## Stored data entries

■ ■ ■ ■

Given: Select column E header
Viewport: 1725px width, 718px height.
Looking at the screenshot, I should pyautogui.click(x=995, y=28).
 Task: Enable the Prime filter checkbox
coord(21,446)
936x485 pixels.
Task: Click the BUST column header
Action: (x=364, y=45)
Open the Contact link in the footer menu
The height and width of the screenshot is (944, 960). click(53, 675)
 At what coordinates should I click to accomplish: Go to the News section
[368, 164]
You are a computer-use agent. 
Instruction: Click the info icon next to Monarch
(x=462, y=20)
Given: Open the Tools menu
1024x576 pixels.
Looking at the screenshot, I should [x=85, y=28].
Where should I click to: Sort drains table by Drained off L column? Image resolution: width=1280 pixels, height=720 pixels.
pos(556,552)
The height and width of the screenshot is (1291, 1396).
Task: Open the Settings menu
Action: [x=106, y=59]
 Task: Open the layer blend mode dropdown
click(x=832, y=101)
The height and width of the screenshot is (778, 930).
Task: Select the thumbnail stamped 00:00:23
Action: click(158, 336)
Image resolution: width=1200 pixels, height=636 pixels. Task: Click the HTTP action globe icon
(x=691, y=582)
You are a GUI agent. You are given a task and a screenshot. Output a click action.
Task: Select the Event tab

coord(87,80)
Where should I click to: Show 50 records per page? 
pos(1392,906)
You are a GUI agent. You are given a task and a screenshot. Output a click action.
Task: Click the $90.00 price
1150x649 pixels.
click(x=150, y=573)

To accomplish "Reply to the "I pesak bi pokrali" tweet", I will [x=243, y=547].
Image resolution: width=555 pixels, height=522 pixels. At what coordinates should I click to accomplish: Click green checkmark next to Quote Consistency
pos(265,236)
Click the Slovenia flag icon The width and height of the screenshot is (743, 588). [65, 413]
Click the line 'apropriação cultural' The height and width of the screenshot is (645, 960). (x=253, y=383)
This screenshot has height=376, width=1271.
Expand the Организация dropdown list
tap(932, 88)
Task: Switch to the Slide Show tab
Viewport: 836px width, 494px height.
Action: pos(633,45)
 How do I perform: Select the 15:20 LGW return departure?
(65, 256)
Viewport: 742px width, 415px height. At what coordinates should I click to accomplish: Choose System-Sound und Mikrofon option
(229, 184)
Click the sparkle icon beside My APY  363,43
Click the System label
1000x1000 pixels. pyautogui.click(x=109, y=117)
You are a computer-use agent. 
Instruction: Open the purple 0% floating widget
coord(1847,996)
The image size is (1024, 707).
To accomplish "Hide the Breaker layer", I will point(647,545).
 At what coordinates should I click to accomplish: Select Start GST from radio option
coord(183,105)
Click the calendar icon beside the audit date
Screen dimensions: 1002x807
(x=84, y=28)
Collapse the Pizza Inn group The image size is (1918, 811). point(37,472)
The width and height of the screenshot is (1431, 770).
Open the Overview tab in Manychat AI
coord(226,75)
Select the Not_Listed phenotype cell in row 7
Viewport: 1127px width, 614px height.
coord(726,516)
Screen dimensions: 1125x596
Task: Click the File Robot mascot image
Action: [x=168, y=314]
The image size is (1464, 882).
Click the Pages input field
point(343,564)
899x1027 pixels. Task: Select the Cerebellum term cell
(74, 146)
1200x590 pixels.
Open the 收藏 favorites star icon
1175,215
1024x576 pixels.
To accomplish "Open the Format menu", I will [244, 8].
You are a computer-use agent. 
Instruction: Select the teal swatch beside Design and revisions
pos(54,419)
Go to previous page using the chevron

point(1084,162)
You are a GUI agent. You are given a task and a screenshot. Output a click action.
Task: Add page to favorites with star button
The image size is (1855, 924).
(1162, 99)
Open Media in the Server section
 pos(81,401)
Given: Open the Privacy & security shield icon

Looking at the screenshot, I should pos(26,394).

■ ■ ■ ■

Word for word, transcribe each record.

Given: Select column E header
Viewport: 1725px width, 718px height.
Looking at the screenshot, I should pyautogui.click(x=995, y=28).
 Task: Enable the Prime filter checkbox
coord(21,446)
936x485 pixels.
Task: Click the BUST column header
Action: (x=364, y=45)
Open the Contact link in the footer menu
The height and width of the screenshot is (944, 960). click(53, 675)
 At what coordinates should I click to accomplish: Go to the News section
[368, 164]
You are a computer-use agent. 
Instruction: Click the info icon next to Monarch
(x=462, y=20)
Given: Open the Tools menu
1024x576 pixels.
Looking at the screenshot, I should [x=85, y=28].
Where should I click to: Sort drains table by Drained off L column? Image resolution: width=1280 pixels, height=720 pixels.
pos(556,552)
The height and width of the screenshot is (1291, 1396).
Task: Open the Settings menu
Action: [x=106, y=59]
 Task: Open the layer blend mode dropdown
click(x=832, y=101)
The height and width of the screenshot is (778, 930).
Task: Select the thumbnail stamped 00:00:23
Action: click(158, 336)
Image resolution: width=1200 pixels, height=636 pixels. Task: Click the HTTP action globe icon
(x=691, y=582)
You are a GUI agent. You are given a task and a screenshot. Output a click action.
Task: Select the Event tab

coord(87,80)
Where should I click to: Show 50 records per page? 
pos(1392,906)
You are a GUI agent. You are given a task and a screenshot. Output a click action.
Task: Click the $90.00 price
1150x649 pixels.
click(x=150, y=573)

To accomplish "Reply to the "I pesak bi pokrali" tweet", I will [x=243, y=547].
Image resolution: width=555 pixels, height=522 pixels. At what coordinates should I click to accomplish: Click green checkmark next to Quote Consistency
pos(265,236)
Click the Slovenia flag icon The width and height of the screenshot is (743, 588). [65, 413]
Click the line 'apropriação cultural' The height and width of the screenshot is (645, 960). (x=253, y=383)
This screenshot has height=376, width=1271.
Expand the Организация dropdown list
tap(932, 88)
Task: Switch to the Slide Show tab
Viewport: 836px width, 494px height.
Action: pos(633,45)
 How do I perform: Select the 15:20 LGW return departure?
(65, 256)
Viewport: 742px width, 415px height. At what coordinates should I click to accomplish: Choose System-Sound und Mikrofon option
(229, 184)
Click the sparkle icon beside My APY  363,43
Click the System label
1000x1000 pixels. pyautogui.click(x=109, y=117)
You are a computer-use agent. 
Instruction: Open the purple 0% floating widget
coord(1847,996)
The image size is (1024, 707).
To accomplish "Hide the Breaker layer", I will point(647,545).
 At what coordinates should I click to accomplish: Select Start GST from radio option
coord(183,105)
Click the calendar icon beside the audit date
Screen dimensions: 1002x807
(x=84, y=28)
Collapse the Pizza Inn group The image size is (1918, 811). point(37,472)
The width and height of the screenshot is (1431, 770).
Open the Overview tab in Manychat AI
coord(226,75)
Select the Not_Listed phenotype cell in row 7
Viewport: 1127px width, 614px height.
coord(726,516)
Screen dimensions: 1125x596
Task: Click the File Robot mascot image
Action: [x=168, y=314]
The image size is (1464, 882).
Click the Pages input field
point(343,564)
899x1027 pixels. Task: Select the Cerebellum term cell
(74, 146)
1200x590 pixels.
Open the 收藏 favorites star icon
1175,215
1024x576 pixels.
To accomplish "Open the Format menu", I will [244, 8].
You are a computer-use agent. 
Instruction: Select the teal swatch beside Design and revisions
pos(54,419)
Go to previous page using the chevron

point(1084,162)
You are a GUI agent. You are given a task and a screenshot. Output a click action.
Task: Add page to favorites with star button
The image size is (1855, 924).
(1162, 99)
Open Media in the Server section
 pos(81,401)
Given: Open the Privacy & security shield icon

Looking at the screenshot, I should pos(26,394).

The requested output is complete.